[Start of section]

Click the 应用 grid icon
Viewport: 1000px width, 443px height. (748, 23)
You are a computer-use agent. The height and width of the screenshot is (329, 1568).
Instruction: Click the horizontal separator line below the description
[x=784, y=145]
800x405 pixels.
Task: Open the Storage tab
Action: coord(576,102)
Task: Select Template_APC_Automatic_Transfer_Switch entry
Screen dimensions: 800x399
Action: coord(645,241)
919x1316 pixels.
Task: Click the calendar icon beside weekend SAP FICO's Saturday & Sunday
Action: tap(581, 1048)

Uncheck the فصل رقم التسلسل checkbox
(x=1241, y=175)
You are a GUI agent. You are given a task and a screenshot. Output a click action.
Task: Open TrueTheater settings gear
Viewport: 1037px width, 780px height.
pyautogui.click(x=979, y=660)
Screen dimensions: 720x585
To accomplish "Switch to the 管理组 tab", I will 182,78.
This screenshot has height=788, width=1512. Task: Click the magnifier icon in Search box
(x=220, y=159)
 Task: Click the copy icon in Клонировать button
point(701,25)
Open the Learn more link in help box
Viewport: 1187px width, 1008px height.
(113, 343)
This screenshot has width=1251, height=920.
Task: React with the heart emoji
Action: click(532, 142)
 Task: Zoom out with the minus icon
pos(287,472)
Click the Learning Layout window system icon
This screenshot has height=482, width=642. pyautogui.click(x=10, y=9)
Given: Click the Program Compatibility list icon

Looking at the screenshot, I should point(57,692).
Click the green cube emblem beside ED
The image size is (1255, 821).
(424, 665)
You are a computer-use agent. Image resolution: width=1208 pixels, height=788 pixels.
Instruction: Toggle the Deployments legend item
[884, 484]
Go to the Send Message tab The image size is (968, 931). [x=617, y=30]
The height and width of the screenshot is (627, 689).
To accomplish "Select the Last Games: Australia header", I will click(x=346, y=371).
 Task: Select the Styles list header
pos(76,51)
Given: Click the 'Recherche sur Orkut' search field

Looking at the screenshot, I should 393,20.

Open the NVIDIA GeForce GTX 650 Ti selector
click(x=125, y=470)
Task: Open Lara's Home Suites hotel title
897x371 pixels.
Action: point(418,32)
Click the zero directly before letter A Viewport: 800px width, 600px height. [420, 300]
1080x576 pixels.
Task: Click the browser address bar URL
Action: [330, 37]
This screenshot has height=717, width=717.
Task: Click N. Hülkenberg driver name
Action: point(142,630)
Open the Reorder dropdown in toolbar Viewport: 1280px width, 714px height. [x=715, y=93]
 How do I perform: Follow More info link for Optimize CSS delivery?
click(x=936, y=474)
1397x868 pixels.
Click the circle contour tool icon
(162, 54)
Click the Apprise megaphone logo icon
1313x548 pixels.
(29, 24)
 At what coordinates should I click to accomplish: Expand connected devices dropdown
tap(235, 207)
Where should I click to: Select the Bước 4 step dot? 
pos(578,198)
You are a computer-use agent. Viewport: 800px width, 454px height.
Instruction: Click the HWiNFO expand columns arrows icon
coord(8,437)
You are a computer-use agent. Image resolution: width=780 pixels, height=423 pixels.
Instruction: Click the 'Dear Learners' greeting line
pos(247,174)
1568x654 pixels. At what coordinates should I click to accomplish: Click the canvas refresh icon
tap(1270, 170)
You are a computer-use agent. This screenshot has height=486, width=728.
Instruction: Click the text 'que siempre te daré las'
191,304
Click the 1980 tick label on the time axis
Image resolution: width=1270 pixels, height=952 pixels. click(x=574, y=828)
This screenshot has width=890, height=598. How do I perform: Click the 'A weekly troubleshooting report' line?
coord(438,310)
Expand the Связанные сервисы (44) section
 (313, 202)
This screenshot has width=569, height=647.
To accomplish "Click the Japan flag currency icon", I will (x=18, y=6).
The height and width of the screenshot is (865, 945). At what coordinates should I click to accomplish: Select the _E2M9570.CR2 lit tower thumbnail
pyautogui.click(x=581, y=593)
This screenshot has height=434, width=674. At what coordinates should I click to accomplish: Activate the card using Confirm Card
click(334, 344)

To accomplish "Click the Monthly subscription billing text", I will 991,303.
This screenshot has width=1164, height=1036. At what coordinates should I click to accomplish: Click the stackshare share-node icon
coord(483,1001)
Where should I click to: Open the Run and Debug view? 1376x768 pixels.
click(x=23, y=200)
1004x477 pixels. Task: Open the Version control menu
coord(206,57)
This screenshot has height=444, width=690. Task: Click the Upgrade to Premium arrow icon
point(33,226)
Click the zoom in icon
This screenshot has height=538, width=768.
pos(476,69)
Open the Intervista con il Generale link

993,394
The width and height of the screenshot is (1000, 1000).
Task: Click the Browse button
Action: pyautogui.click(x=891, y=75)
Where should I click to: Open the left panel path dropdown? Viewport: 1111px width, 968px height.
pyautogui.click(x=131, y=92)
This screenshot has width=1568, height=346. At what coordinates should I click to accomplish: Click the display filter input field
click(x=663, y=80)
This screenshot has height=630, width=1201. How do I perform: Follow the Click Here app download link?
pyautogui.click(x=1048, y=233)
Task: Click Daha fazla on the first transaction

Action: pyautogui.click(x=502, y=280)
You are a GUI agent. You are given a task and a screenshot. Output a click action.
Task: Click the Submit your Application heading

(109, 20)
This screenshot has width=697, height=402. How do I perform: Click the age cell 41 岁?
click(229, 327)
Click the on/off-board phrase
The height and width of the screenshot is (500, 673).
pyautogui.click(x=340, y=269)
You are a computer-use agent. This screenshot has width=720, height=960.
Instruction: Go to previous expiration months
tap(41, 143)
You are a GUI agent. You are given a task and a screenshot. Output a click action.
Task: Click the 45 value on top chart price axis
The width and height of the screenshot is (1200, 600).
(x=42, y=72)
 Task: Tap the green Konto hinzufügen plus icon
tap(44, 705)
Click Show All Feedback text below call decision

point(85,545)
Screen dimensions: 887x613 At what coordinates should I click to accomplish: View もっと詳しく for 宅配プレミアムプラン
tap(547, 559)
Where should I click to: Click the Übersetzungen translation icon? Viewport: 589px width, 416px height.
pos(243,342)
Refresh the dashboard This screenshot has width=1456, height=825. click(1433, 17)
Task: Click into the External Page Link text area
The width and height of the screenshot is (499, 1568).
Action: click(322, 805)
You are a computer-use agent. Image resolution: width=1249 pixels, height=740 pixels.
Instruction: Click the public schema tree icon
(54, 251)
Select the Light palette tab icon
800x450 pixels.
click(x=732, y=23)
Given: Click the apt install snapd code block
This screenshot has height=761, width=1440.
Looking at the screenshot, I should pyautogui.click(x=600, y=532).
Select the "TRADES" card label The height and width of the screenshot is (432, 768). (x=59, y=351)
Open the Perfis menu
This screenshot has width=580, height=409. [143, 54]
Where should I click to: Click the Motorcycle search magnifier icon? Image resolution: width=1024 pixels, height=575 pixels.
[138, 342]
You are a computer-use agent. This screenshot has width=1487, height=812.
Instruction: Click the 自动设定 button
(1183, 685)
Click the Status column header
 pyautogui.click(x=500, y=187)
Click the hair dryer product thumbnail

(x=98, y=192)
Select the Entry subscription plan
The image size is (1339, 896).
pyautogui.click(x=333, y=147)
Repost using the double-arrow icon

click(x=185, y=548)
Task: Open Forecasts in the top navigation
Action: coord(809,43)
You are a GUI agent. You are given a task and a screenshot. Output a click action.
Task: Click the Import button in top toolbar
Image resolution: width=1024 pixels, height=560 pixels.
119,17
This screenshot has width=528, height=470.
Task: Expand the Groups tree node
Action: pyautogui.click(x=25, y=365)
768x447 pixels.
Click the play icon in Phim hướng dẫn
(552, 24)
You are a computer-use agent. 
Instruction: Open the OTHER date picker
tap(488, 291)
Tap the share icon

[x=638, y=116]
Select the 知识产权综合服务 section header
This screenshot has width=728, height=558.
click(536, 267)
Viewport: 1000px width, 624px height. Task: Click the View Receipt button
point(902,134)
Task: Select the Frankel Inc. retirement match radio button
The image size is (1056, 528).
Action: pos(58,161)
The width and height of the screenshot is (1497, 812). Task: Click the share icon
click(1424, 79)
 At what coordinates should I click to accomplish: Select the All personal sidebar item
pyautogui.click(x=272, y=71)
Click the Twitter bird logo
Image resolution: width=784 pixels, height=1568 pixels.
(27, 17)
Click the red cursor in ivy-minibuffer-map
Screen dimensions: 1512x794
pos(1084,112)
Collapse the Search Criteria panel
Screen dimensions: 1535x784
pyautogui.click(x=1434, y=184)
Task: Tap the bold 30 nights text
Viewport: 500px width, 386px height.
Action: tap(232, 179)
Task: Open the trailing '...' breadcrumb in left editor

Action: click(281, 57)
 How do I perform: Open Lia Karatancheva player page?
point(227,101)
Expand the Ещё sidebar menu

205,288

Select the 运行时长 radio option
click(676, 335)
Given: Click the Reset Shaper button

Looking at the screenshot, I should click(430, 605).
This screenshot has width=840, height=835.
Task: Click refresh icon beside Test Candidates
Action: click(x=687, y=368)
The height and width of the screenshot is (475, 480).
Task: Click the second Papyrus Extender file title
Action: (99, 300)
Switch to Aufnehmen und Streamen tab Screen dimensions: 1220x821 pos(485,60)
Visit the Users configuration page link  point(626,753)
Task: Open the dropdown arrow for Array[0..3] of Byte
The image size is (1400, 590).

[End of section]

> **INSTRUCTIONS FOR THE TASK**: What are the lines above, starting at the one with "Click the circle contour tool icon" and ending at the one with "This screenshot has width=569, height=647."? Give them again exactly, and only them.

> **COMPLETED TASK**:
Click the circle contour tool icon
(162, 54)
Click the Apprise megaphone logo icon
1313x548 pixels.
(29, 24)
 At what coordinates should I click to accomplish: Expand connected devices dropdown
tap(235, 207)
Where should I click to: Select the Bước 4 step dot? 
pos(578,198)
You are a computer-use agent. Viewport: 800px width, 454px height.
Instruction: Click the HWiNFO expand columns arrows icon
coord(8,437)
You are a computer-use agent. Image resolution: width=780 pixels, height=423 pixels.
Instruction: Click the 'Dear Learners' greeting line
pos(247,174)
1568x654 pixels. At what coordinates should I click to accomplish: Click the canvas refresh icon
tap(1270, 170)
You are a computer-use agent. This screenshot has height=486, width=728.
Instruction: Click the text 'que siempre te daré las'
191,304
Click the 1980 tick label on the time axis
Image resolution: width=1270 pixels, height=952 pixels. click(x=574, y=828)
This screenshot has width=890, height=598. How do I perform: Click the 'A weekly troubleshooting report' line?
coord(438,310)
Expand the Связанные сервисы (44) section
 (313, 202)
This screenshot has width=569, height=647.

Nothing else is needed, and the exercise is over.